The ADF contents showed differences (p<0.05) between the cutting time and the other storage times for plants with high and low intensity conditioning (
Table 6). The lowest value was found at the baling time (403.0 g/kg DM) and the highest occurred after 90 days of storage (580.0 g/kg DM). Changes in ADF values between the cut time and the first period of storage and then the increase in their values may be associated with changes of fibrous components and must be due to dry matter losses that naturally occur with hay storage (
Buckmaster et al., 1989).
The values of hemicellulose showed a significant decrease (p<0.05) between the cutting time and after 30, 60, and 90 days of storage for plants with high intensity conditioning when compared to the baling time. Plants with low intensity conditioning showed higher values of hemicellulose at baling and during the storage period when compared to plants cut with high intensity conditioning.

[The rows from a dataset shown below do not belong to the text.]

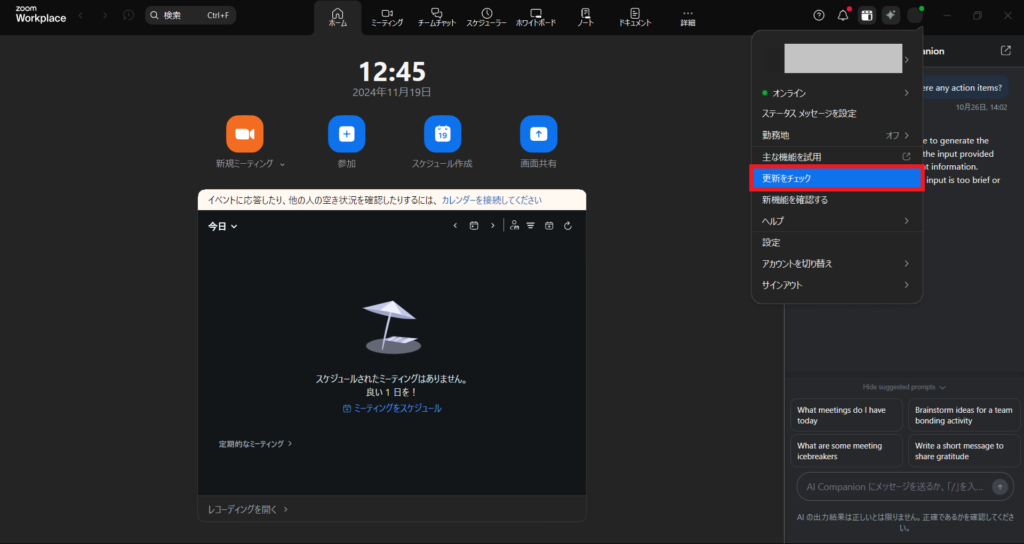Click the orange New Meeting camera icon
1024x544 pixels.
tap(244, 134)
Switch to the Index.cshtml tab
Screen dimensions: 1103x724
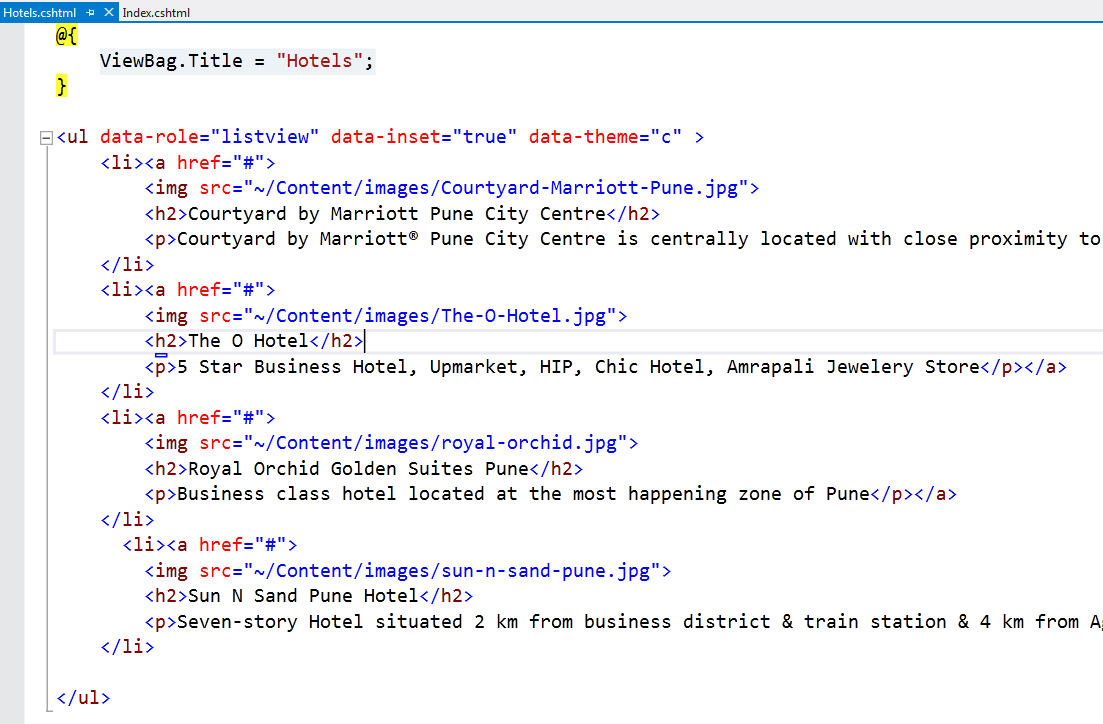coord(156,13)
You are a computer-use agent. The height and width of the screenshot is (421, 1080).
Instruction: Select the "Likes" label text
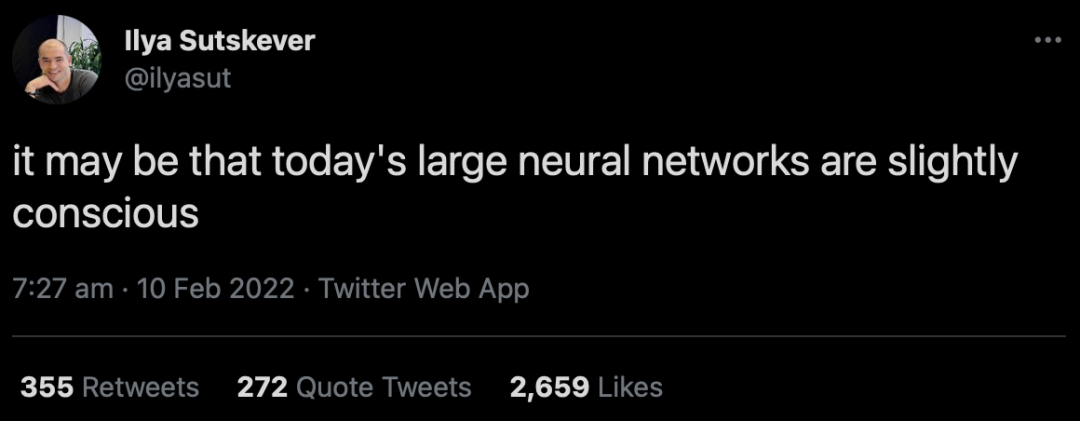click(629, 387)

Taffarel et al. (2011) evaluated Tifton 85 bermudagrass hay with 35 days of regrowth during summertime at the cutting period, baling and 30 days after baling, and obtained similar values to those recorded in this study. The highest values of hemicellulose occurred during the cutting period and then decreased with storage time.
According to
Van Soest (1994), this behavior is common; therefore, hemicellulose is a heterogeneous collection of amorphous polysaccharides with a much lower degree of polymerization to cellulose and their values are decreased in stored hay partly due to cellulose expansion. The
in vitro digestibility of Tifton 85 bermudagrass dry matter (
Table 7) differed (p<0.05) among the evaluated storage times at low intensity of conditioning and is superior at the baling period. The intensities of conditioning showed no differences (p>0.05) for high and low answers at all of the evaluated times.
In this study, it was observed that IVDMD was high when compared to the values found by
Ames (2012). The author analysed different ways to manage Tifton 85 bermudagrass during the winter and observed values of 466.20 g/kg for
in vitro digestibility of dry matter average at the cutting period and 376.00 g/kg after 30 days of storage. However, the period of forage growth was much higher than that observed in this study.
There was a decrease in soluble carbohydrate levels (
Table 7) when compared to previous times, from 30 days of storage. Also, there were no differences (p>0.05) in soluble carbohydrates among intensities of conditioning. These changes may be due to the continuation of metabolic processes in hay during the storage period (
Dwain and Vallentine, 1999). Changes in hay composition during the storage time should be further studied based on the actions of microorganisms, mainly fungi and yeasts, as well as the continued metabolic processes that undergo interference of baling moisture from plants and storage conditions.
The values for soluble carbohydrate variables were lower in this study than those already found by
Ribeiro et al. (2001). The authors evaluated Tifton 85 at different cutting ages and obtained an average of 40.36 g/kg DM; however, in this trial, the average before cutting was 27.60 g/kg DM. These values were considered low, but common in tropical grasses, which are naturally low in soluble carbohydrates.
Fungi presence was not observed in samples collected during the storage period up to 90 days after dehydration and the counting was less than 30 CFU on the plate. During the baling period, the DM contents promoted favourable conditions for the proper preservation of forage material, so the onset and development of fungi were inhibited.
Ames (2012) carried out a trial concerning fungi storage such as
Aspergillus and
Penicillium. They are usually developed when hay shows higher moisture content, which may serve as a biological indicator of the storage conditions.
Scudamore and Livesey (1998) published a review concerning the occurrence of mycotoxins in silages. The authors reported that, under adverse conditions of production and storage, losses of dry matter may occur due to the presence of fungal contaminants.